PROBLEM REQUIREMENTS: Working from the records below, repeat exactly the lines starting at the line that contains "Email Newsletter (667, 2234)" and ending at the line that contains "[Link to Facebook] (150, 24)", inclusive.

RECORDS TO USE:
<<<<

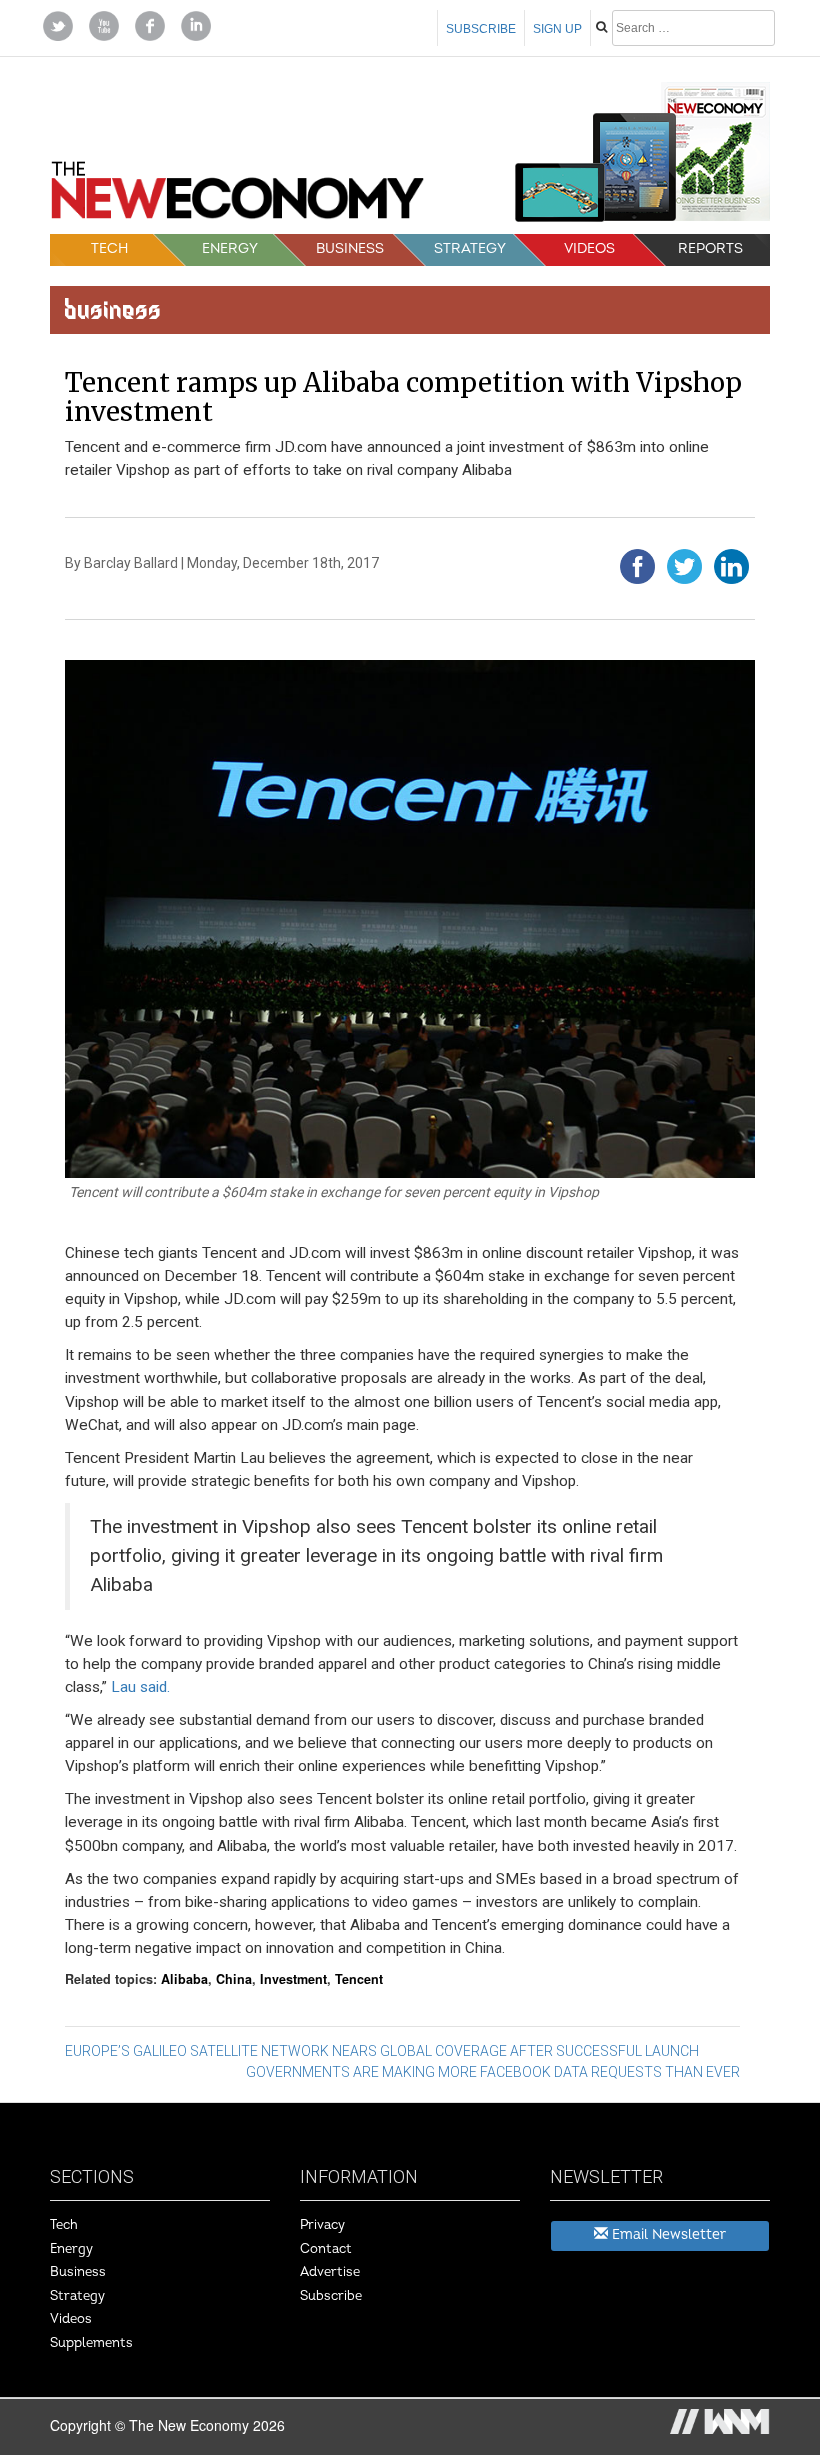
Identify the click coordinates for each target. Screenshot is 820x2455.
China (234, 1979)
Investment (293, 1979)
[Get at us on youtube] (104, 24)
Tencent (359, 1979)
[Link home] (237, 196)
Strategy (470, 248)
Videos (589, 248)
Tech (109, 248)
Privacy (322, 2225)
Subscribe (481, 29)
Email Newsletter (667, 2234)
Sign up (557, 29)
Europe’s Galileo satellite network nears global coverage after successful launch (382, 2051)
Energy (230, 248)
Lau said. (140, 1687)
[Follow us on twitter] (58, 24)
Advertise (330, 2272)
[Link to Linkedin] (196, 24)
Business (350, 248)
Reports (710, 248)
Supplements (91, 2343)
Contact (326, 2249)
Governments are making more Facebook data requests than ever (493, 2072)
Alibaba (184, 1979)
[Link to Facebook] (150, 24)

>>>>
<<<<

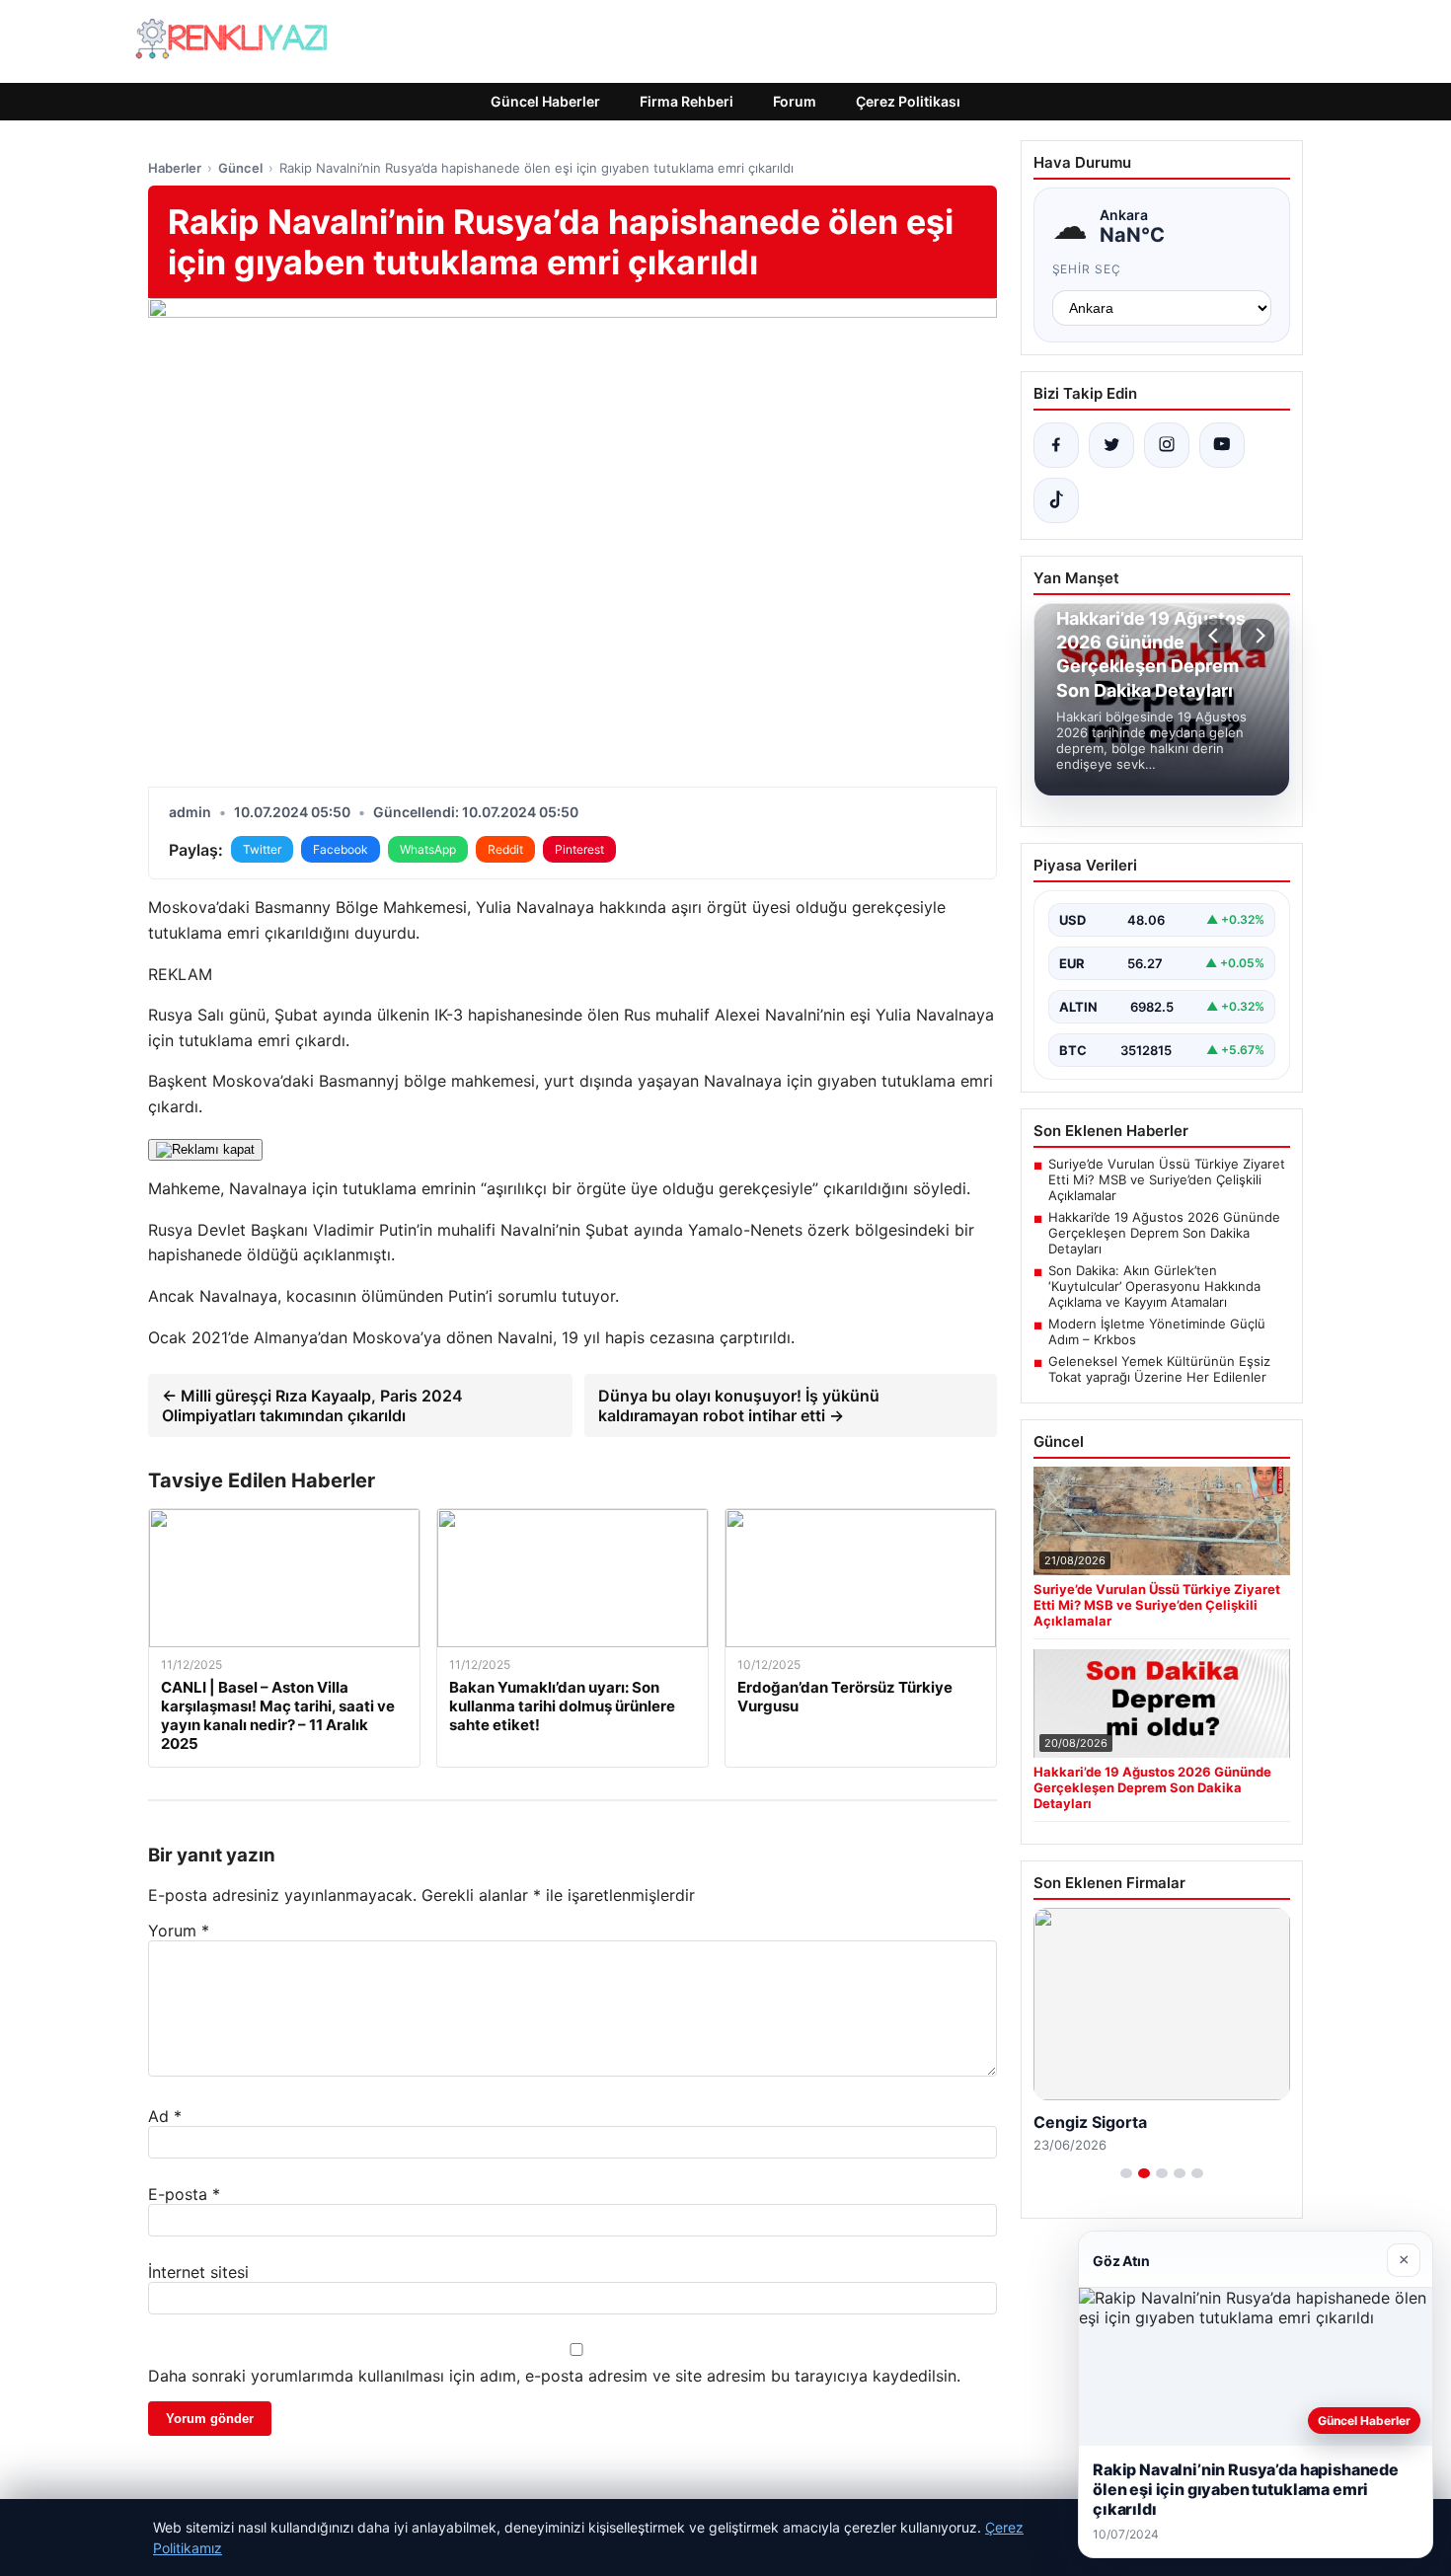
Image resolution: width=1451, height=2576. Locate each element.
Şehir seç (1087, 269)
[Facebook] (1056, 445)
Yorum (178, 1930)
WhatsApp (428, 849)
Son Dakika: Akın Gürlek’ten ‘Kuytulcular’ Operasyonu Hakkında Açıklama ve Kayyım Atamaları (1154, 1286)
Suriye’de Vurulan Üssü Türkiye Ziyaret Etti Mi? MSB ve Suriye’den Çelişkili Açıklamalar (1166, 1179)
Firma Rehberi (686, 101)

>>>>
<<<<

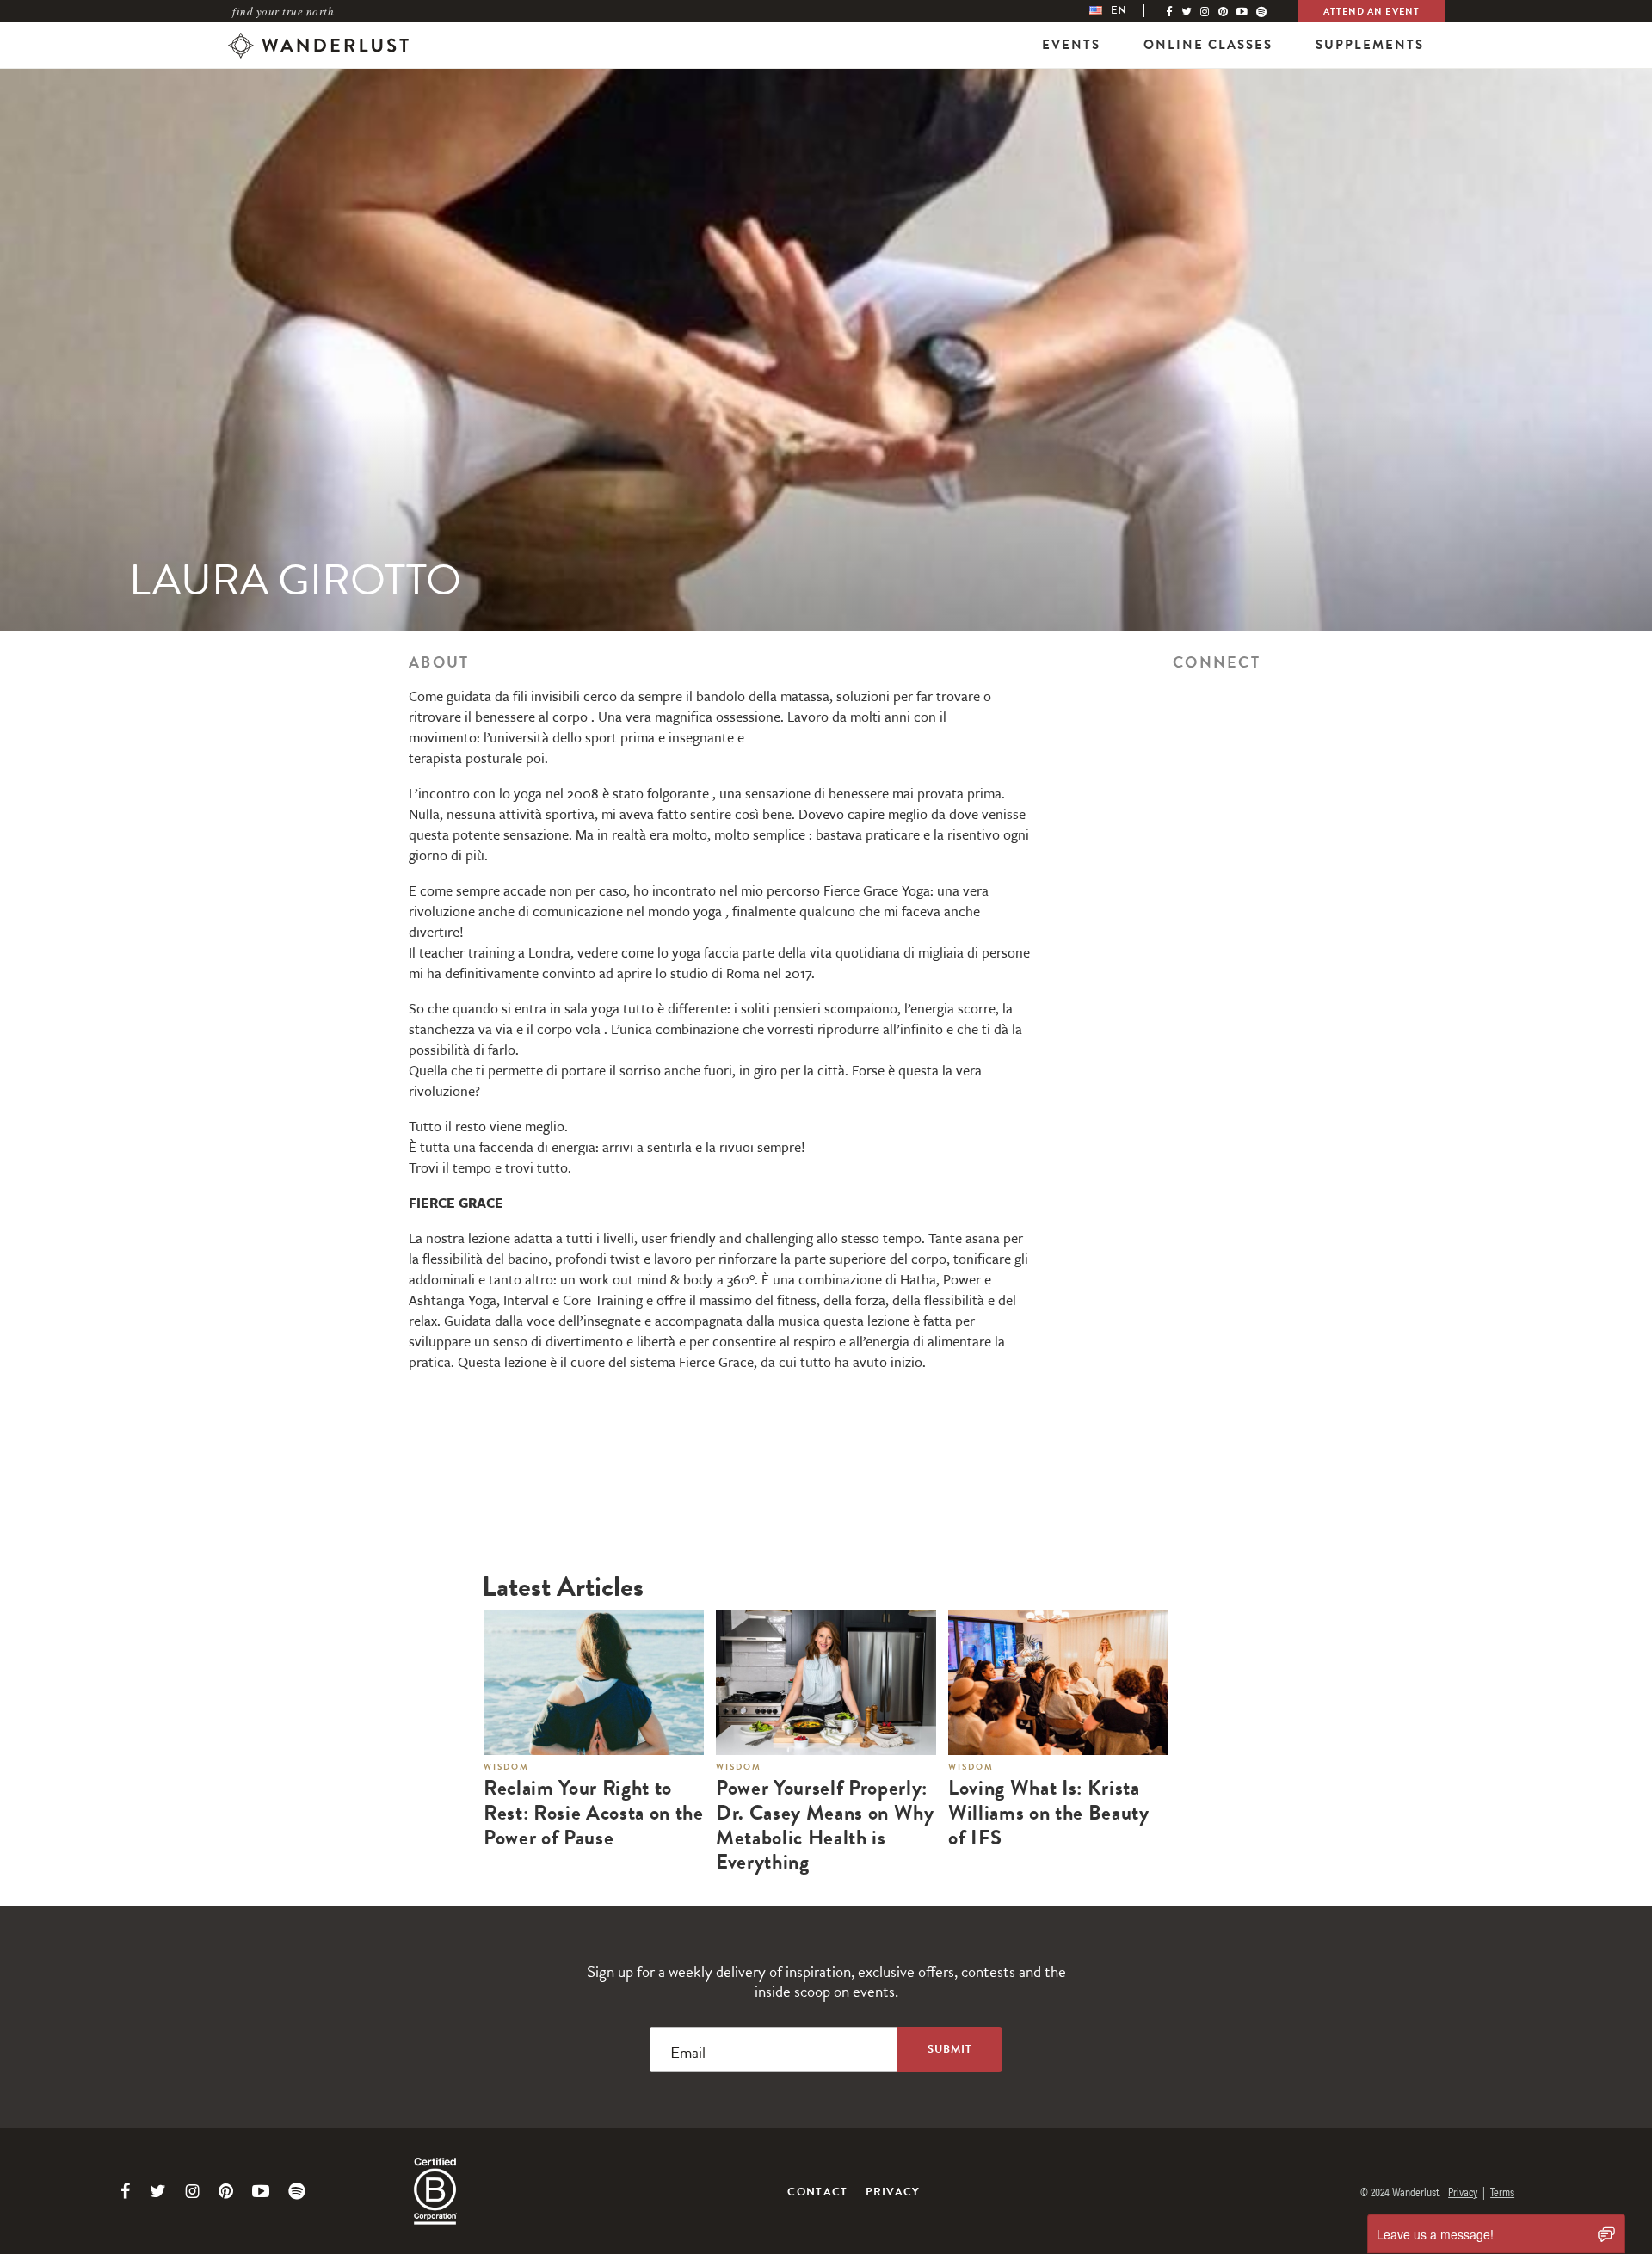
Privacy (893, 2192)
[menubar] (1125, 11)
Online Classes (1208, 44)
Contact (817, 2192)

>>>>

FINISHED EXERCISE:
Email Newsletter (667, 2234)
Sign up (557, 29)
Europe’s Galileo satellite network nears global coverage after successful launch (382, 2051)
Energy (230, 248)
Lau said. (140, 1687)
[Follow us on twitter] (58, 24)
Advertise (330, 2272)
[Link to Linkedin] (196, 24)
Business (350, 248)
Reports (710, 248)
Supplements (91, 2343)
Contact (326, 2249)
Governments are making more Facebook data requests than ever (493, 2072)
Alibaba (184, 1979)
[Link to Facebook] (150, 24)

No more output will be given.